Catholic News Service
VATICAN CITY — Hours before opening a Synod of Bishops whose members have already started a public debate over Catholic teaching on marriage and sexuality, Pope Francis prayed the bishops would express themselves and listen to each other openly, trusting in God to reconcile their differences.
“Let us invoke openness to a sincere, open and fraternal exchange of views, that it might lead us to take pastoral responsibility for the questions that this changing time brings with it,” the pope said Oct. 4. “Let them fill our heart, without ever losing peace, but with serene trust that in his time the Lord will not fail to lead us back to unity.
“Doesn’t the history of the church perhaps tell us of so many analogous situations, that our fathers knew how to overcome with stubborn patience and creativity?” he said.
Pope Francis spoke in St. Peter’s Square during a prayer vigil for the Oct. 5-19 synod, which is slated discuss a range of “pastoral challenges of the family” in preparation for a larger world synod in October 2015. The pope was scheduled to open the synod with Mass in St. Peter’s Basilica Oct. 5.
One of the most discussed topics at the synod promises to be the eligibility of divorced and civilly remarried Catholics to receive Communion.
By church law, such Catholics are not admitted to Communion without an annulment of their first, sacramental marriage, unless they abstain from sexual relations with their new partners. Pope Francis has said the predicament of such Catholics exemplifies a general need for mercy in the church today.
A proposal by German Cardinal Walter Kasper to make it easier for people in such situations to receive Communion has met with public opposition from several prominent members of the synod, including the Vatican’s doctrine and finance chiefs and the head of its highest court.
Pope Francis, who would make the final decision on any change, has not expressed his view, but he invited Cardinal Kasper to present his proposal at a gathering of the world’s cardinals in February.
At the prayer vigil, the pope spoke generally about the need for pastoral solutions suited to the present day.
“We must lend an ear to the rhythm of our time and perceive the odor of people today, that we might be imbued with their joys and hopes, their sadness and anxiety: at that point we will be able credibly to propose the good news on the family,” he said.
Pope Francis has made a point of recognizing sociological realities that conflict with Catholic teaching on the family, baptizing a child whose parents had been married civilly and marrying couples who had cohabitated before their wedding.
In the spirit of such frankness, the Oct. 4 vigil featured the spoken testimonies of three Italian families, including a couple with two children who were separated for six years before reuniting with help from Retrouvaille, a retreat program of Catholic origin. The husband, identified only as Nicola, recalled his infidelity in front of more than 40,000 people in the square, minutes before the arrival of the pope.

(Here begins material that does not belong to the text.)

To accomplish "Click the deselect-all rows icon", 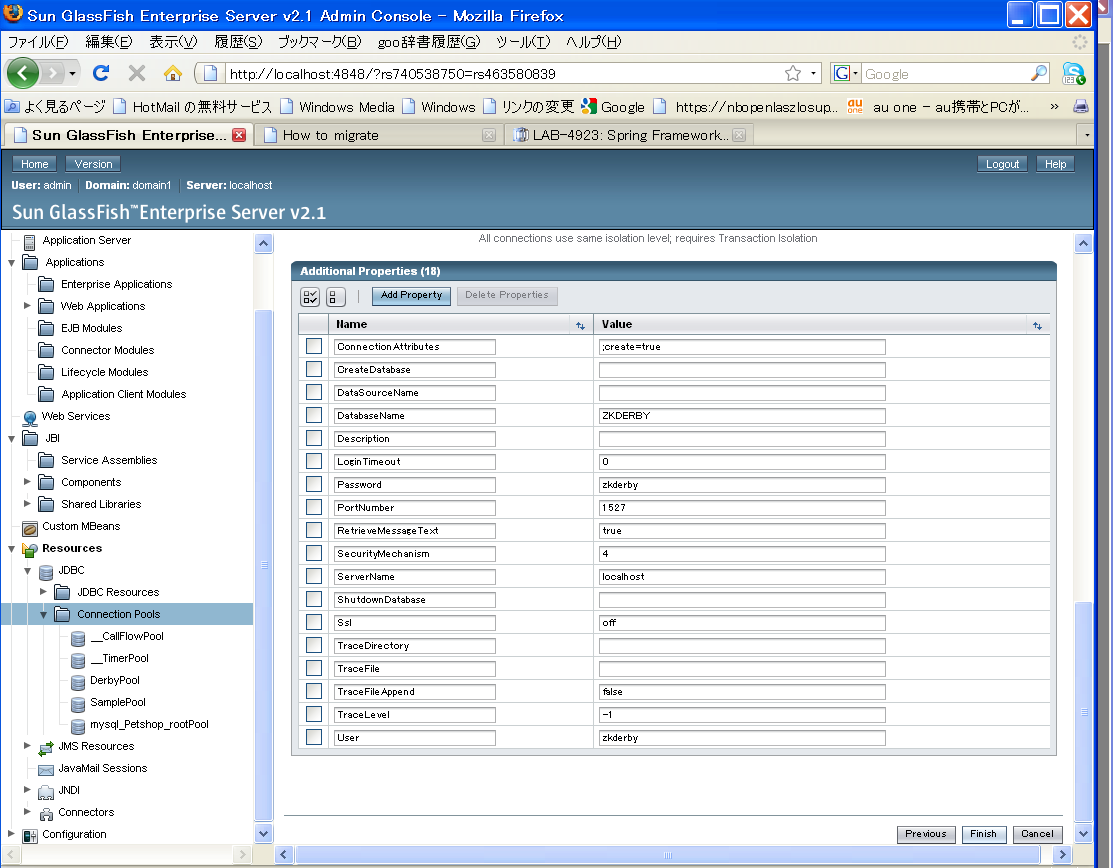I will 336,297.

Pope Francis emerged from the basilica shortly after 7 p.m., a quarter-hour after sunset. Many in the congregation held candles as they listened to him contrast the pleasures of the family hearth with the suffering of the lonely in the “bitter twilight of broken dreams and projects,” victims of an “individualistic culture that denatures and renders ephemeral the ties” among human beings.
“The family continues to be the unparalleled school of humanity, an indispensable contribution to a society of justice and solidarity,” the pope said. “And the deeper its roots, the farther out we are able to go, without getting lost or feeling estranged in any land.”